In the preceding chapters we have described how mechanical loading histories regulate skeletal biology, with an emphasis on extant terrestrial mammals. The cellular and molecular mechanisms responsible for this control have not been addressed and for the most part remain unknown. These mechanisms, and thus the associated mechanobiological rules, have a genetic basis and are accordingly subject to basic evolutionary selection processes. This chapter addresses evolutionary questions associated with skeletal mechanobiology and the morphology of bones in different taxa. We seek, as did Roux, Wolff, and Thompson, a mechanistic and not a teleological explanation of the morphological differences among bones.
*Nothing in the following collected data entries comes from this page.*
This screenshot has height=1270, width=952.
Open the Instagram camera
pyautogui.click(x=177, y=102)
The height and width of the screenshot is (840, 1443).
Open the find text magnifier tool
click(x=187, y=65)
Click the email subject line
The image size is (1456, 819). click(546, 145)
Genotypic variations in vertebrate cartilage and bone both permit and constrain the range of skeletal features that can appear in the skeleton (Moss and Moss-Salentijn, 1983). To understand the possible phylogenetic basis for differences in skeletal tissue response to mechanical stimuli, it is important first to understand the evolution of bone developmental processes that determine morphology. A broad view of the evolution of skeletal characteristics in different taxa was presented in Chapter 1, and the reader may wish to review that material before proceeding (Figure 1.6).
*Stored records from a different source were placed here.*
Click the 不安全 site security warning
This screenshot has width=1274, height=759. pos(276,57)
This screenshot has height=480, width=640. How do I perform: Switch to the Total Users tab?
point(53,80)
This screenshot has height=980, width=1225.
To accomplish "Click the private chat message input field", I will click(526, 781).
Consider two adult animals of different taxa but similar size and anatomical construction. Assume that the morphology of a particular bone, like a femur, is very different in these two animals. To explain the morphological differences between the two bones we could argue (1) that genetic positional information resulted in significant size and/or shape differences in the anlagen, or (2) that the bones developed under different mechanical conditions, or (3) that genetic differences in the cartilage and bone tissues of the two animals were manifested in different mechanobiological responses, thus resulting in different morphologies in the adult animals.